Read the data below. Then repeat all of it exactly.
◇ ◇ ◇
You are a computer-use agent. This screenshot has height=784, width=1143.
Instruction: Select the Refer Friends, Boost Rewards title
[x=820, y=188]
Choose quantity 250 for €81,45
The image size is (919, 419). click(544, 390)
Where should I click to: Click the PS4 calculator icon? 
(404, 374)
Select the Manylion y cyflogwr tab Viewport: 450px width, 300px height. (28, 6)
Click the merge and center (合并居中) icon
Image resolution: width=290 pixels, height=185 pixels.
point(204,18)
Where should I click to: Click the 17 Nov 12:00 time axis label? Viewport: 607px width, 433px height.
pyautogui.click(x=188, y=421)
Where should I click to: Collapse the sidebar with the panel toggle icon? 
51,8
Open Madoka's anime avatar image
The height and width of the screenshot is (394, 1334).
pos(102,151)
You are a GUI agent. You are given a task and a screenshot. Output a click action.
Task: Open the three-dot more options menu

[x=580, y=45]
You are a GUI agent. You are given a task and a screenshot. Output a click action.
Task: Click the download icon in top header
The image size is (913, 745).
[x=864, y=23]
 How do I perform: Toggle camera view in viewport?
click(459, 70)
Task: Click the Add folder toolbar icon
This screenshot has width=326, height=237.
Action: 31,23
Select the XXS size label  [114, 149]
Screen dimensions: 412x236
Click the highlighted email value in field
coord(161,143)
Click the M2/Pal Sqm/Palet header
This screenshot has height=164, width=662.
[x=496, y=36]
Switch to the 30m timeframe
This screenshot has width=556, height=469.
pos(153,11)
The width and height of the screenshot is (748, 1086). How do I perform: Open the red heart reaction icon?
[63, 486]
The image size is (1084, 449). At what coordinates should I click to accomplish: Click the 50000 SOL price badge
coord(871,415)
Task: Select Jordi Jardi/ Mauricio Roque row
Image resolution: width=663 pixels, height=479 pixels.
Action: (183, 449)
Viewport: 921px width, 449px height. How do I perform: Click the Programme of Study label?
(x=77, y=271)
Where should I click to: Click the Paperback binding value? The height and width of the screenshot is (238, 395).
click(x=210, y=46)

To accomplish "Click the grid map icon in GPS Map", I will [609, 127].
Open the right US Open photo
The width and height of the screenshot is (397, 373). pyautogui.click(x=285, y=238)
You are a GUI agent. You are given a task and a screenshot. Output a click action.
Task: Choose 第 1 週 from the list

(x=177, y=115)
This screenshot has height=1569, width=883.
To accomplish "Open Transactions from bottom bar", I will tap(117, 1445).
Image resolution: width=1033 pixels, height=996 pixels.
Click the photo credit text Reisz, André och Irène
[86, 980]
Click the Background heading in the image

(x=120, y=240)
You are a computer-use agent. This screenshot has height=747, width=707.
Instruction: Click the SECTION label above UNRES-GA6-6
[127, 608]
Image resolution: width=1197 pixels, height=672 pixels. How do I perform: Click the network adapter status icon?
◇ ◇ ◇
- Problem solution
You are a computer-use agent. This screenshot has height=784, width=1143.
Instruction: Select the Refer Friends, Boost Rewards title
[x=820, y=188]
Choose quantity 250 for €81,45
The image size is (919, 419). click(544, 390)
Where should I click to: Click the PS4 calculator icon? 
(404, 374)
Select the Manylion y cyflogwr tab Viewport: 450px width, 300px height. (28, 6)
Click the merge and center (合并居中) icon
Image resolution: width=290 pixels, height=185 pixels.
point(204,18)
Where should I click to: Click the 17 Nov 12:00 time axis label? Viewport: 607px width, 433px height.
pyautogui.click(x=188, y=421)
Where should I click to: Collapse the sidebar with the panel toggle icon? 
51,8
Open Madoka's anime avatar image
The height and width of the screenshot is (394, 1334).
pos(102,151)
You are a GUI agent. You are given a task and a screenshot. Output a click action.
Task: Open the three-dot more options menu

[x=580, y=45]
You are a GUI agent. You are given a task and a screenshot. Output a click action.
Task: Click the download icon in top header
The image size is (913, 745).
[x=864, y=23]
 How do I perform: Toggle camera view in viewport?
click(459, 70)
Task: Click the Add folder toolbar icon
This screenshot has width=326, height=237.
Action: 31,23
Select the XXS size label  [114, 149]
Screen dimensions: 412x236
Click the highlighted email value in field
coord(161,143)
Click the M2/Pal Sqm/Palet header
This screenshot has height=164, width=662.
[x=496, y=36]
Switch to the 30m timeframe
This screenshot has width=556, height=469.
pos(153,11)
The width and height of the screenshot is (748, 1086). How do I perform: Open the red heart reaction icon?
[63, 486]
The image size is (1084, 449). At what coordinates should I click to accomplish: Click the 50000 SOL price badge
coord(871,415)
Task: Select Jordi Jardi/ Mauricio Roque row
Image resolution: width=663 pixels, height=479 pixels.
Action: (183, 449)
Viewport: 921px width, 449px height. How do I perform: Click the Programme of Study label?
(x=77, y=271)
Where should I click to: Click the Paperback binding value? The height and width of the screenshot is (238, 395).
click(x=210, y=46)

To accomplish "Click the grid map icon in GPS Map", I will [609, 127].
Open the right US Open photo
The width and height of the screenshot is (397, 373). pyautogui.click(x=285, y=238)
You are a GUI agent. You are given a task and a screenshot. Output a click action.
Task: Choose 第 1 週 from the list

(x=177, y=115)
This screenshot has height=1569, width=883.
To accomplish "Open Transactions from bottom bar", I will tap(117, 1445).
Image resolution: width=1033 pixels, height=996 pixels.
Click the photo credit text Reisz, André och Irène
[86, 980]
Click the Background heading in the image

(x=120, y=240)
You are a computer-use agent. This screenshot has height=747, width=707.
Instruction: Click the SECTION label above UNRES-GA6-6
[127, 608]
Image resolution: width=1197 pixels, height=672 pixels. How do I perform: Click the network adapter status icon?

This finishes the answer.